Motorists are about to be hit with more pain at the petrol bowser, with crude oil hitting a seven-year high on Monday.

Commonwealth Securities senior economist Ryan Felsman said oil prices had risen for eight successive weeks on market expectations that crude demand would outpace supply as the global economy rebounds from COVID disruptions.

He said escalating tensions between Ukraine and Russia were also driving up prices.

“Rising geo-political tensions in Eastern Europe could be the major catalyst needed to justify crude oil’s potential move above US$100 a barrel,” Mr Felsman said.

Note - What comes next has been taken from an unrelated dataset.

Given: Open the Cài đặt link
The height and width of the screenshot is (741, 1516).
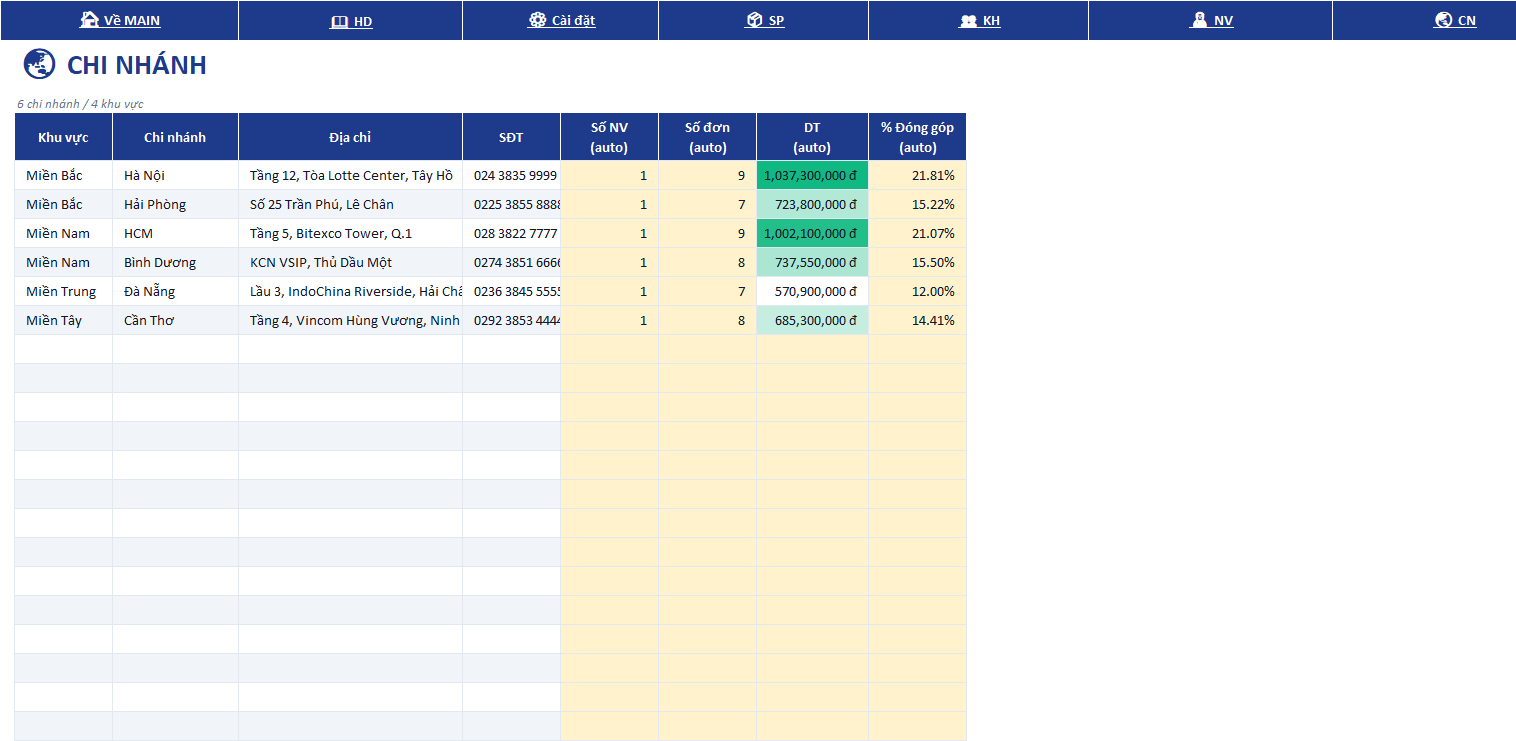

The Australian Institute of Petroleum said that the national average retail unleaded petrol price had risen by by 5.1¢ in the past week to a fresh record high of 176.9¢ a litre.

The institute said the petrol price hit record highs of 181.8¢ a litre in Perth, 182.3¢ in Melbourne, 185.2¢ in Hobart and 177.3¢ in Canberra.

On Monday, the highest price in Perth for unleaded petrol was 195.9¢ and the lowest was 160.7¢.

“Filling up the car with petrol is one of the single biggest weekly purchases for consumers, with inflation and cost of living pressures a focal point in recent consumer sentiment surveys,” Mr Felsman said.

“Assuming the purchase of 35 litres of petrol per week, Aussie households are currently spending $247.66 a month on petrol.”

The annual rate of inflation rose by 3.5 per cent over 2021 and above the Reserve Bank of Australia’s two to three per cent target, led by a 32 per cent increase increase in fuel prices.

Rising inflation, along with a falling unemployment rate, are key factors behind expectations of an interest rate rise by the central bank this year.

Many economists are predicting a move in the cash rate in August, by which time the RBA would have had time to consider two further quarterly inflation reports.